# Passagem citada
Zé Povinho, Bordalo Pinheiro, 1882 Album das Glórias, n.º 32 |
"Um povo imbecilizado e
resignado, humilde e macambúzio, fatalista e sonâmbulo, burro de carga, besta
de nora, aguentando pauladas, sacos de vergonhas, feixes de misérias, sem uma
rebelião, um mostrar de dentes, a energia dum coice, pois que nem já com as
orelhas é capaz de sacudir as moscas; um povo em catalepsia ambulante, não se
lembrando nem donde vem, nem onde está, nem para onde vai; um povo, enfim, que
eu adoro, porque sofre e é bom, e guarda ainda na noite da sua inconsciência
como que um lampejo misterioso da alma nacional, reflexo de astro em silêncio
escuro de lagoa morta.
Uma burguesia, cívica e politicamente corrupta até à medula,não descriminando
já o bem do mal, sem palavras, sem vergonha, sem carácter, havendo homens que,
honrados na vida íntima, descambam na vida pública em pantomineiros e
sevandijas, capazes de toda a veniaga e toda a infâmia, da mentira à
falsificação, da violência ao roubo, donde provém que na política portuguesa sucedam,
entre a indiferença geral, escândalos monstruosos, absolutamente inverosímeis
no Limoeiro.
Um poder legislativo, esfregão de
cozinha do executivo; este criado de quarto do moderador; e este, finalmente,
tornado absoluto pela abdicação unânime do País.

# Instrução
Reproduza da passagem citada tudo o que vai desde "Uma burguesia, cívica" até "no Limoeiro.", sem alterar uma única palavra.

# Bloco de dados
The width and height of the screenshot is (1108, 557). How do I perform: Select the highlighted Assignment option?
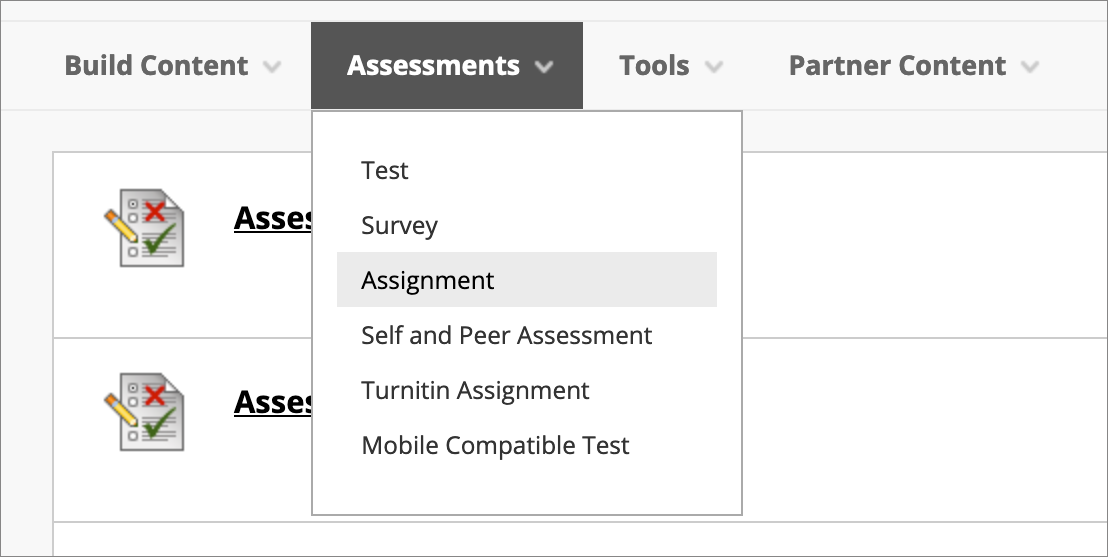pos(526,280)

# Resposta completa
Uma burguesia, cívica e politicamente corrupta até à medula,não descriminando
já o bem do mal, sem palavras, sem vergonha, sem carácter, havendo homens que,
honrados na vida íntima, descambam na vida pública em pantomineiros e
sevandijas, capazes de toda a veniaga e toda a infâmia, da mentira à
falsificação, da violência ao roubo, donde provém que na política portuguesa sucedam,
entre a indiferença geral, escândalos monstruosos, absolutamente inverosímeis
no Limoeiro.